-------- EXCERPT PROVIDED

As Norman Public School’s newest bond issue hits the one-year mark, many have been working behind the scenes to get major projects in the district rolling.
Some of the most notable of those projects, and also carrying the largest price tag, include integrating a Freshman Academy and College and Career Center at each of the high schools.
Out of the $126 million bond, roughly $21 million will be dedicated to each high school for the additions on both campuses.
Construction is expected to begin district-wide this summer for many of the projects included in the bond, said Dr. Nick Migliorino, Assistant Superintendent and Chief Technology Officer at NPS.
“Right now we’re doing the things that people don’t see, all of the behind-the-scenes planning,” he said.
Design plans were recently presented to the board for Norman North, which were approved. They will be going back again in a few weeks to hopefully take construction documents and then put those projects out for bid to get started for construction this summer.
Design plans will soon be presented to the board for Norman High and follow a similar process, Migliorino said.
“We’ve got everything from staging and transitioning,” he said, adding that they are working with engineers and architects familiar with schools so the students will be moved to different classrooms, with as little disruption as possible, during the construction.
Director of Secondary Education Holly Nevels said both high school principals have committees specifically geared for these projects that began meeting last summer to stay on top of things as they progress.
NPS has been working on the eighth grade to ninth grade transition for years, just as many high schools have. One of the challenges they were facing was, in an older building, creating a place where freshmen could come together and have a gradual release into high school, Nevels said.
“That transition from eighth grade to a very large high school is sometimes really tough. Albeit that a lot of our freshmen are taking upper level courses where they were in with upperclassmen, we felt that they still needed a home in the school where they’re not just thrown into the mix,” Migliorino said.
Academically the district has students coming out of the middle schools who are advanced, but they have to honor the fact that they’re still 14-year-old students, Nevels said.
“As you get older you get more freedom, as you should,” she said. “But we feel like that should be a gradual release for them socially and emotionally so they can adjust to that while they’re being successful in their academics.”
In the Freshman Academies there will be a freshman counselor, freshman principal, core freshman teachers and really everything in one area that serves as a kind of home base.
“Once again, knowing that some of them are going to have to go out and take other courses if they’re going to take chemistry or upper-level math,” Migliorino said.
With the University of Oklahoma in NPS’ backyard and strong partnerships with the Moore Norman Technology Center, another thing the district began to look at was providing students more opportunities.
“One of the things we value in Norman is, we have a philosophy that we want our students to have lots of opportunities academically,” Nevels said. “We’ve also pushed that philosophy of rigor and the opportunity to get into rigorous coursework for everyone.”
However, as students getting into those higher level classes, or matriculating through to their senior year, Nevels said they began to ask the question: Shouldn’t that look a little bit different than it did K-through-8, or even 9th and 10th grade?
Nevels said with the knowledge that the world is about collaboration and project-based learning, their schools weren’t necessarily set up to do those things back then. Facilities like the college and career centers, where students can have a collaborative area to go work, will lend more to that kind of learning environment.
“We’re preparing them not only academically, but also for the social aspects of what learning looks like as you move beyond high school,” Nevels said. “(Preparing them) to be successful in that next transition.”

----------------
-------- EXTRACTED MATERIAL

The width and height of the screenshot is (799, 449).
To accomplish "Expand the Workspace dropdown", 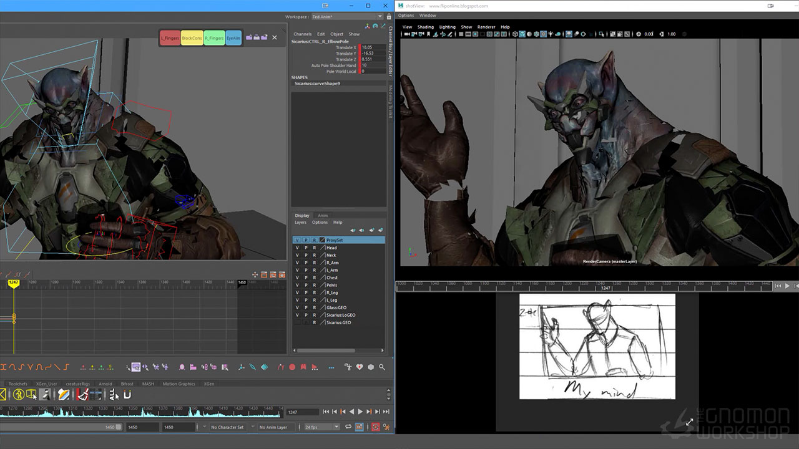I will tap(380, 17).

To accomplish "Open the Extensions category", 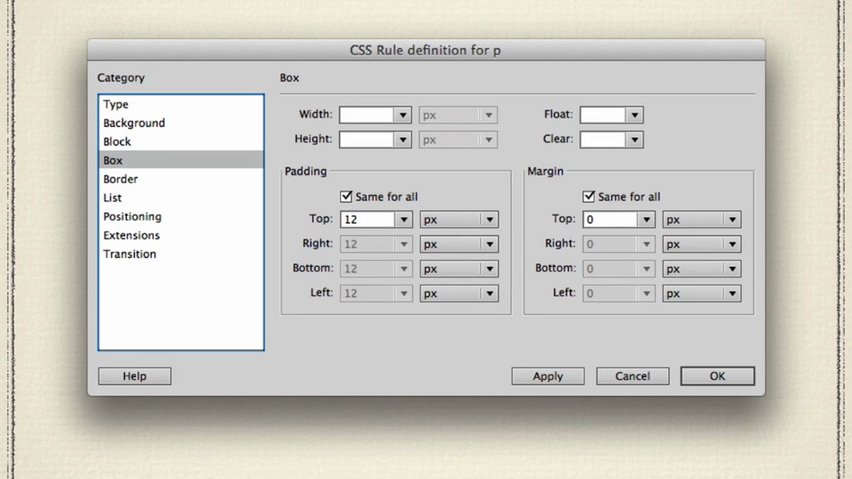I will [x=131, y=235].
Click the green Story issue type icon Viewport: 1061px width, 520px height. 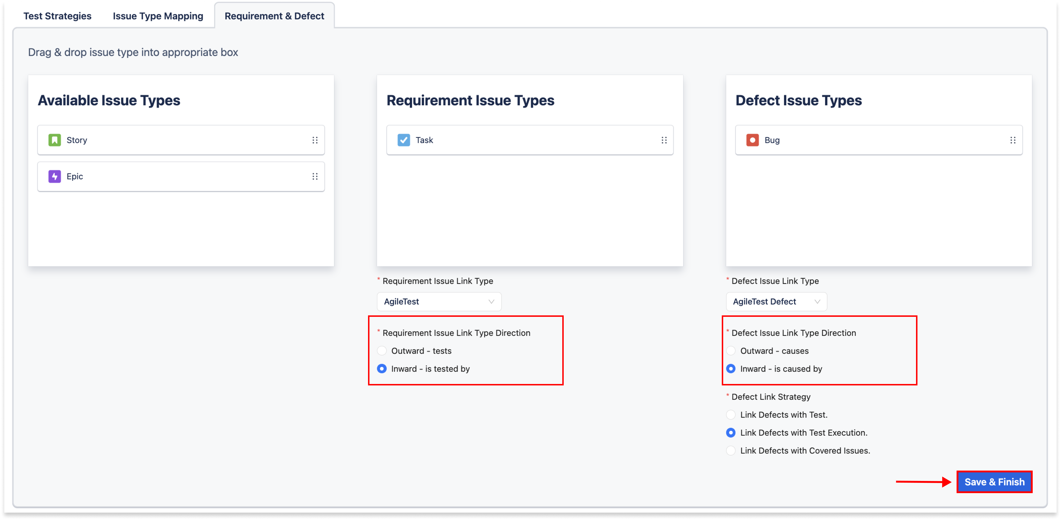[x=54, y=140]
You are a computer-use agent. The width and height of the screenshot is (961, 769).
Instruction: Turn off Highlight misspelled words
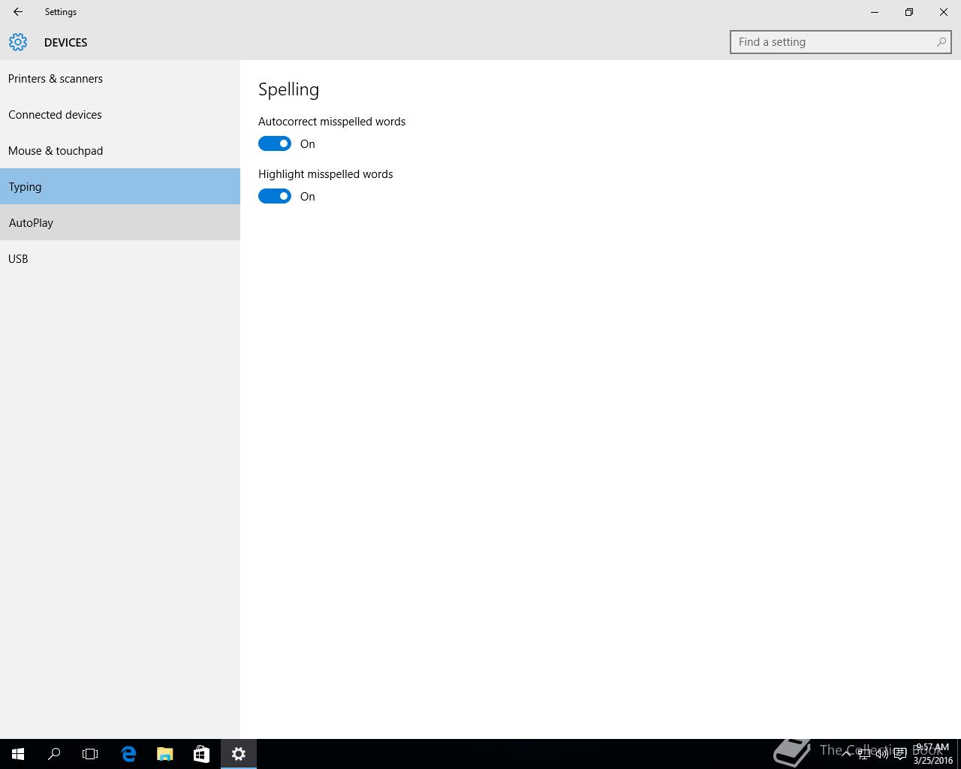[x=275, y=196]
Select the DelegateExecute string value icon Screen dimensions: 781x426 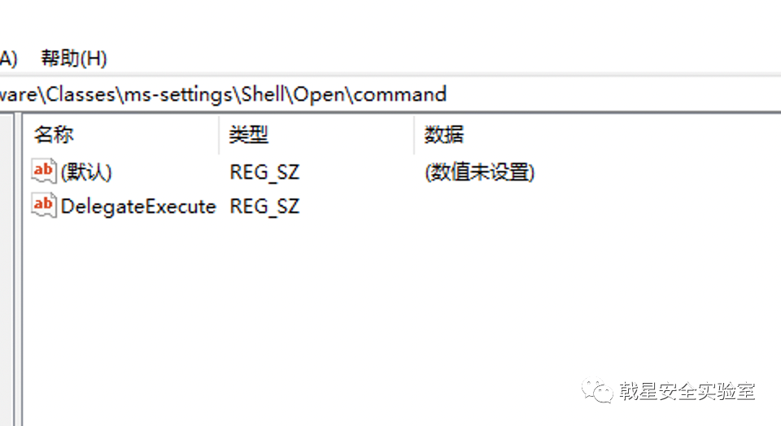[43, 206]
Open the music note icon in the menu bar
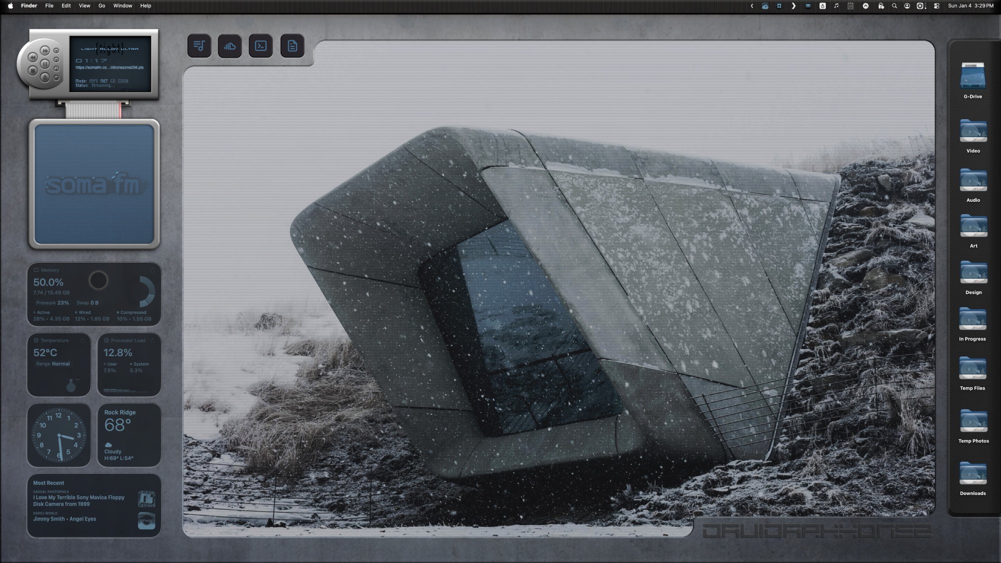1001x563 pixels. tap(836, 6)
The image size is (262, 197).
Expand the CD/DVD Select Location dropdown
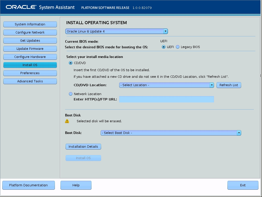166,85
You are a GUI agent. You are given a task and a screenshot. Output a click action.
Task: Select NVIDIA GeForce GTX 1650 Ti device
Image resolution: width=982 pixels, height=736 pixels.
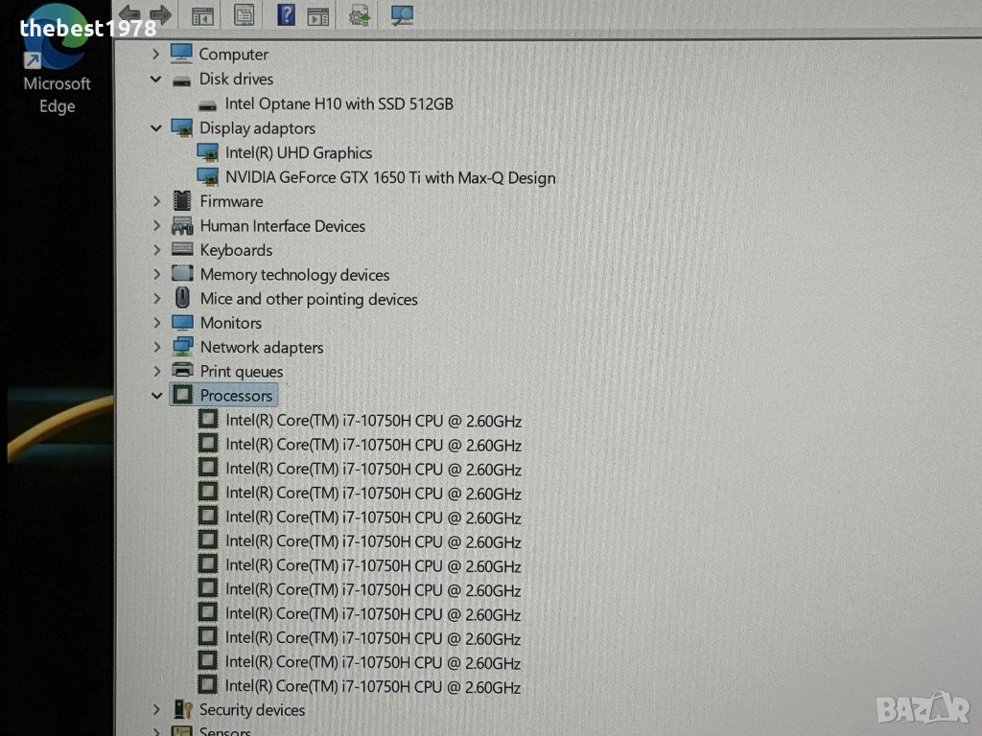[389, 177]
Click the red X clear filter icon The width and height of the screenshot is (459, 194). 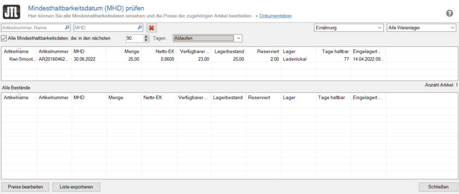(x=152, y=28)
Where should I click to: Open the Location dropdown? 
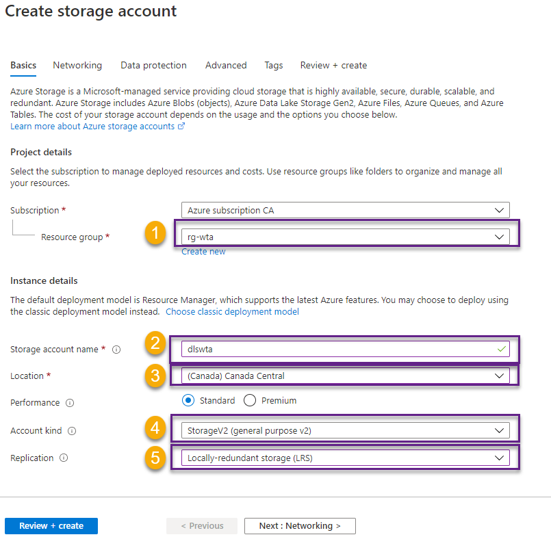[345, 376]
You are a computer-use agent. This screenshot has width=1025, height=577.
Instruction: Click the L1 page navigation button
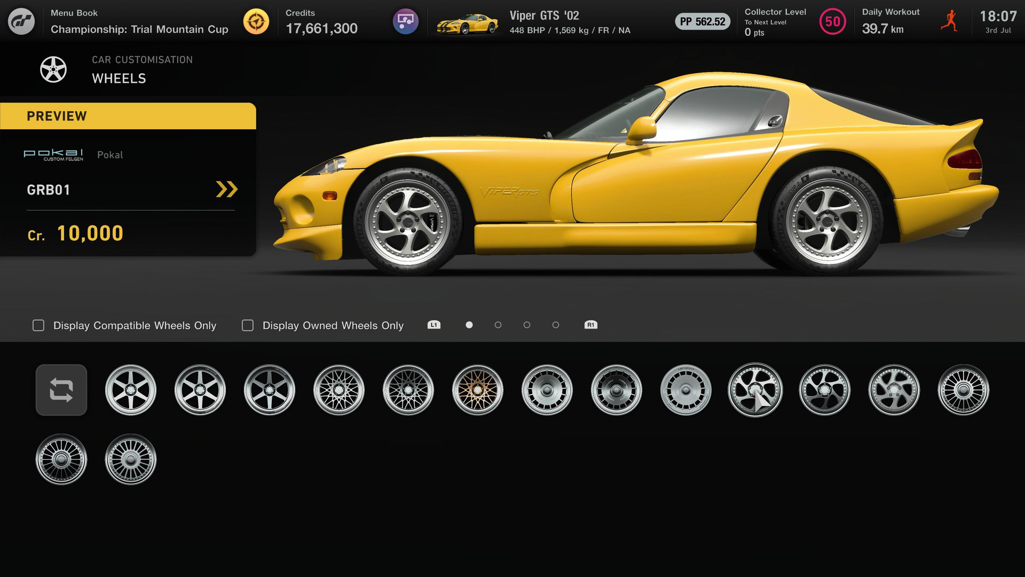coord(433,324)
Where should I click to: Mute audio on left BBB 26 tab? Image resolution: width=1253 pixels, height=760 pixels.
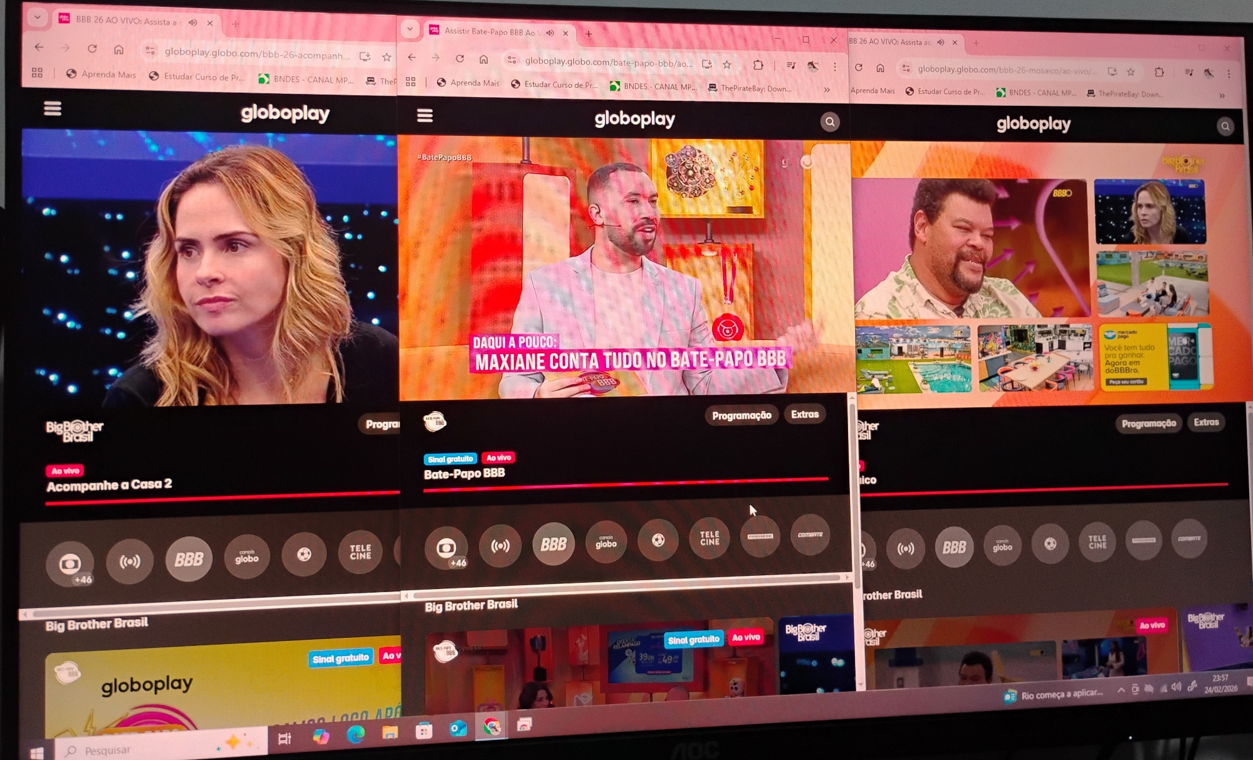pos(193,23)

----------------

> GOALS:
A. Answer these questions from the article on the Norman Public Schools bond, one answer per line, marked as the questions are:
(i) About how much of the $126 million bond will go to each high school for the additions?
(ii) When did the high school principals' committees for these projects begin meeting?
(iii) What staff will the Freshman Academies include?
B. Go on with the article on the Norman Public Schools bond, starting after its last sentence.

> RESULTS FOR THE EXERCISE:
A.
(i) Roughly $21 million.
(ii) Last summer.
(iii) A freshman counselor, a freshman principal and core freshman teachers.

B.
While many may think the next transition is also a college or university, Nevels said they know their students make a lot of different choices, whether it’s military or going straight into the workplace. They’re trying to help their students be successful in any of those endeavors.
Access for all:
In both the freshman and college and career centers, Nevels said it was really important to teachers that the spaces be open and accessible to all. Lower classmen will have access to the college and career centers and upper classmen will have access to the freshman academies.
Another aspect they looked at when planning the new renovations and construction was blending the new with the old to avoid having one area look spectacular, while another just looked kind of sad, Nevels said.
The high school is also creating a kind of community Wi-Fi opportunity so not only students at school can connect, but also parents and community members who come to the school, Migliorino said.
The infrastructure will be beefed up to accommodate that in order to eliminate students being frustrated that they can’t connect. The curricular team is also looking at what devices to provide for secondary students, as well as how to use those, he said.
“With all these areas that we have we want students to bring their devices, their technology,” he said.
Challenges to be met:
One of the challenges with the five-year bond is they have to have everything completed in three years from the time they’ve received the money, Migliorino said.
With already one year in now, they only have a little over two years to have everything done.
“It’s going to be fun and there’s going to be a lot happening in a very short amount of time. It’s gonna fly by,” he said.
Migliorino added that one of the things Superintendent Dr. Joe Siano has said to many groups is that they want kids who are at the schools now to experience this bond before they leave.
The way it’s structured, the district has three years to get that done, which lends itself to that goal, he said.
Migliorino also said that along with adding the new freshman and college and career centers into the school, they also have the opportunity to dress up the facade of their buildings.
For example, Norman High is just a square, brick building on Main Street. With the bond, they’re going be able to pull the building out toward Main Street, create more parking, create some elevation to the building and add some nice glass work, he said.
“When someone drives down Main Street that may be new to Norman, or has been a lifelong resident, they’re going to see Norman High and go, ‘Wow, that is our high school,’” Migliorino said. “Or they drive down Stubbeman and they go, ‘Wow, that’s where I want to go to school.’”
It also creates a good impression for teachers or different people coming to determine where they’re going to live. Migliorino said they’re going to look at the schools and that first impression means a lot.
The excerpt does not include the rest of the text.